Washington Gov. Jay Inslee will pay a visit to WaferTech in Camas on Friday as part of his stopover in Clark County, Inslee’s spokeswoman, Jaime Smith, confirmed.
“He’ll be talking with” the company, Smith said Thursday.
Inslee’s appointment with WaferTech — one of Clark County’s largest employers — comes as rumors continue to fly over whether Camas will be the site of an expansion by the company.
“It doesn’t happen every day,” Paul Dennis, president and CEO of the Camas-Washougal Economic Development Association, said of Inslee’s talk with WaferTech.
The visit demonstrates how important the company is to the state’s economy, Dennis said, and how “much the state and local jurisdictions would like to see WaferTech make another major investment.”
Camas Mayor Scott Higgins said it’s always positive when the governor visits a major company in your town. But he cautioned against reading too much into Inslee calling on WaferTech.
“I do believe we are positioned well in the city” to make room for an expansion by the company, Higgins said, “but I just don’t know when or if we’re going to be asked the question: ‘Can you take us?’ We know the answer is ‘Yes, we can.’ I just don’t know when or if that’s going to happen.”
In addition to meeting with WaferTech, Inslee plans to visit the site where Crestline Elementary School burned to the ground, displacing 22 classes and their teachers.
He’ll also host a business roundtable in Vancouver that will focus on the Columbia River Crossing project. Inslee has been a strong supporter of the CRC project, which would replace the Interstate 5 Bridge, improve nearby freeway interchanges and extend Portland’s light-rail line to Clark Co llege.
N.Y., Oregon compete
Speculation about building plans by WaferTech’s parent — Taiwan Semiconductor Manufacturing Co. — intensified late last year, fueled in part by a report by the trade publication Electronic Engineering Times that suggested WaferTech’s owner had designs on a new wafer plant in New York.

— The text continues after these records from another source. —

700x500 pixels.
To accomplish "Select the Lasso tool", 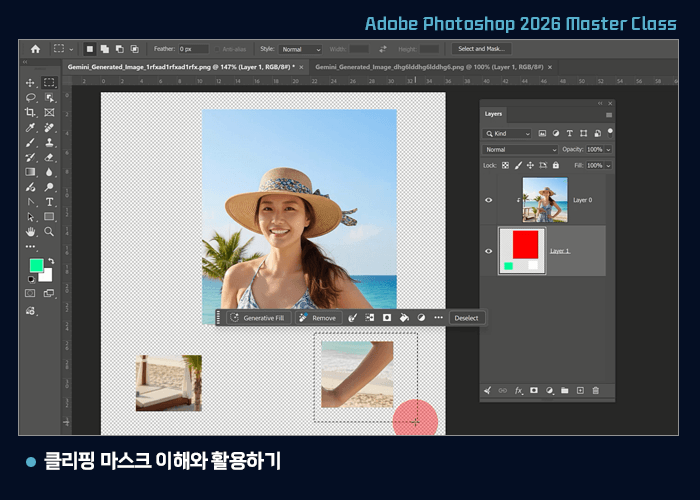I will point(30,98).
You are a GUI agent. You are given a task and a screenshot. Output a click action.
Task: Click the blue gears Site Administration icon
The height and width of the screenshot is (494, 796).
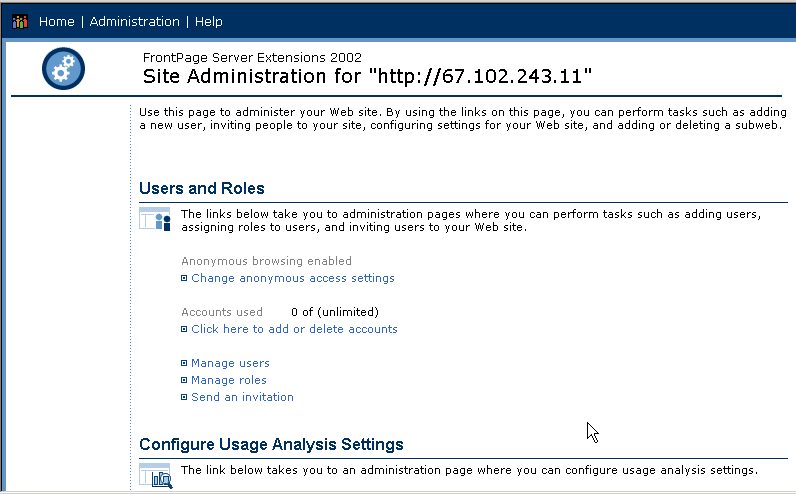point(63,69)
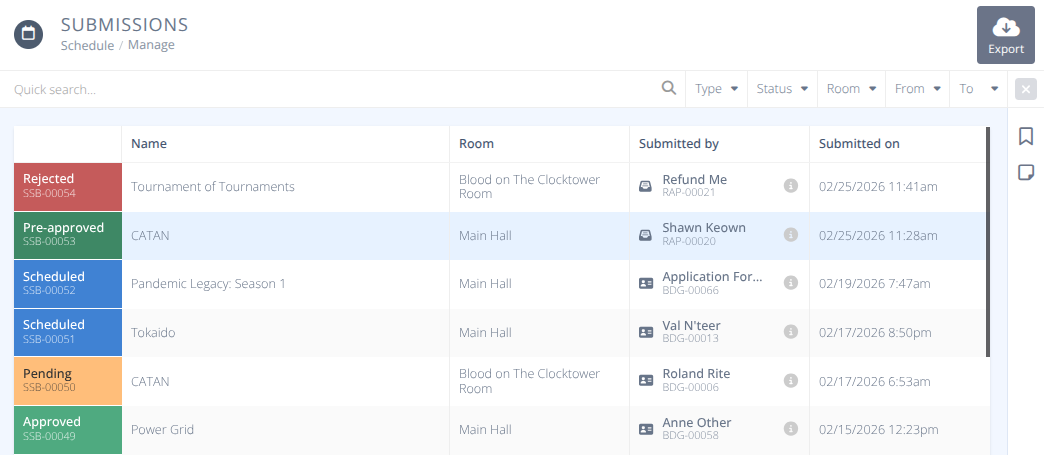Click the badge icon beside Val N'teer

(x=646, y=332)
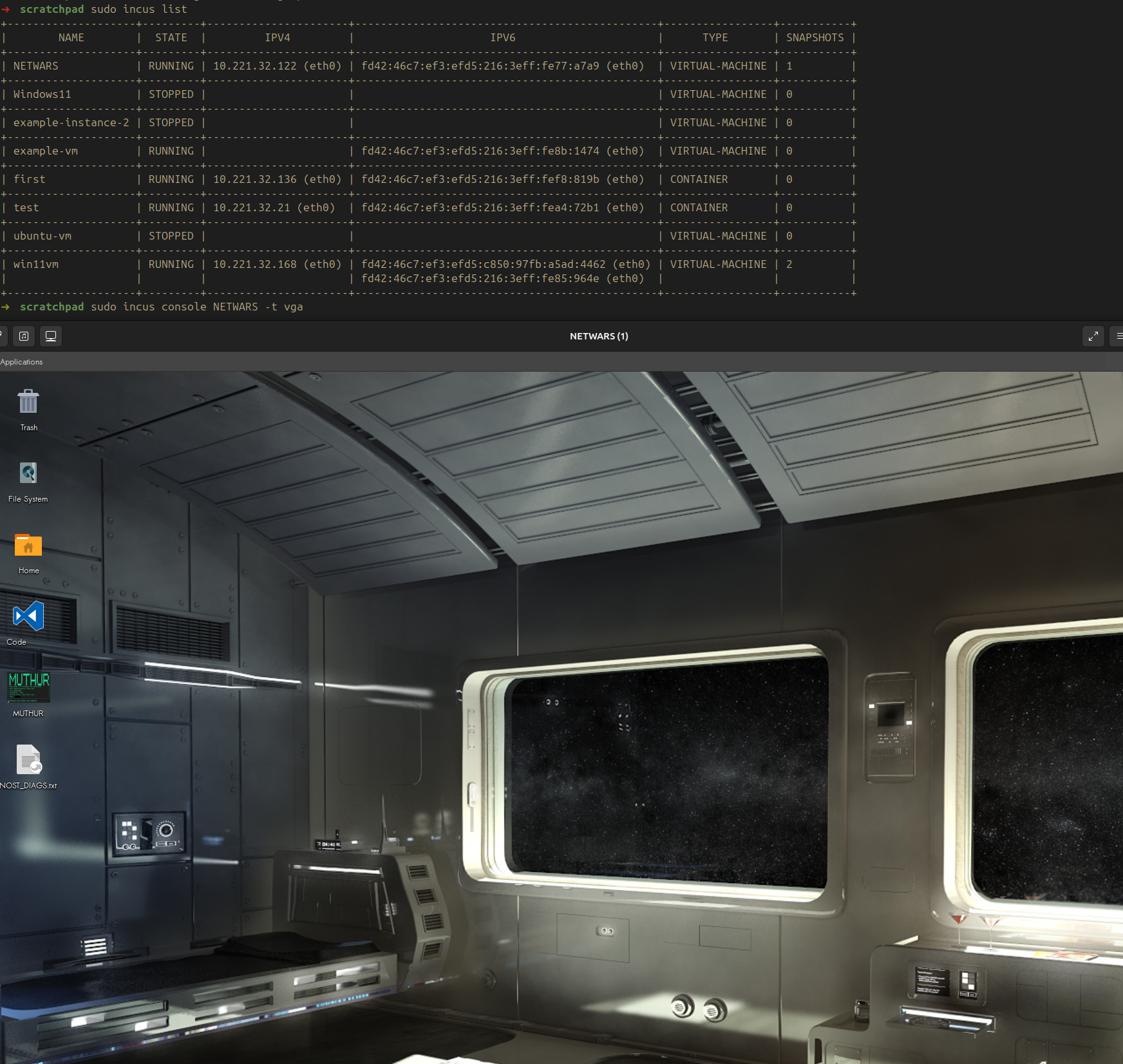Click the monitor display icon in viewer toolbar
Image resolution: width=1123 pixels, height=1064 pixels.
51,336
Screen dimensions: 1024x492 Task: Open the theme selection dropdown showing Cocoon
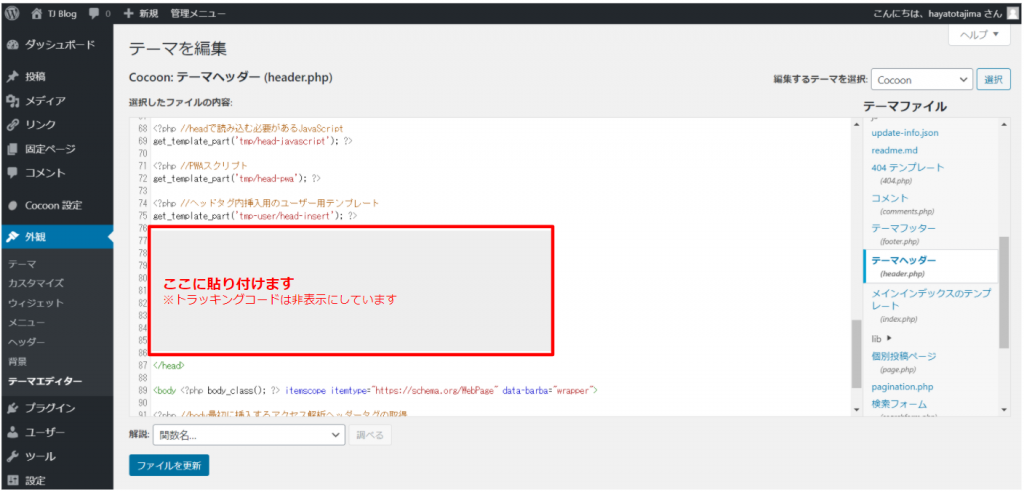coord(921,80)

Oregon economic development officials have said a race is underway between Oregon and New York to land a new electronics factory. Some speculate that the project, code-named Azalea, is a new TSMC wafer fabrication plant, although others say there may be two plants in play — the mysterious Azalea, as well as a separate TSMC plant.
In the electronics industry, the 300-millimeter wafer is currently state of the art. But the push is under way to move to the next generation — 450 millimeter.
By contrast, WaferTech is a 200-millimeter fabrication plant. Its raw material is a blank silicon wafer on which it imprints circuitry.
But Camas city and economic development officials have previously said WaferTech — which has about 1,000 employees at its nearly one million-square-foot complex — is well-positioned for an expansion project.
Local officials have said the WaferTech site has been approved for additional building phases and possesses adequate infrastructure, too. Last month, Higgins said a WaferTech expansion would be “a game changer,” involving a huge capital investment and at least 1,000 more jobs.
Jim Short, director of facilities for WaferTech, could not be reached for comment immediately Thursday. In December, Short told The Columbian that TSMC, which has 10 fabrication plants in Taiwan and one each in the U.S. and China, handles everything related to business expansion.
Apple part of rumor mill
Part of the speculation over TSMC’s expansion plans stems from reports that computer goliath Apple may drop Samsung Electronics as a chip supplier and switch to another company.
“One potential suitor that keeps popping up in the rumor mill is the Taiwan Semiconductor Manufacturing Co.,” The New York Times reported in January. “TSMC is one of the few companies that have the capacity and the technology to meet Apple’s demand. The company had $17.5 billion in revenue in 2012 and its net income rose 32 percent in the fourth quarter.”
And, The Times report went on, TSMC’s chairman and chief executive, Morris Chang, “is planning a record $9 billion in capital expenditures to expand production in 2013. TSMC makes some of the smallest and most powerful chips, and these chips go into both computers and smartphones.”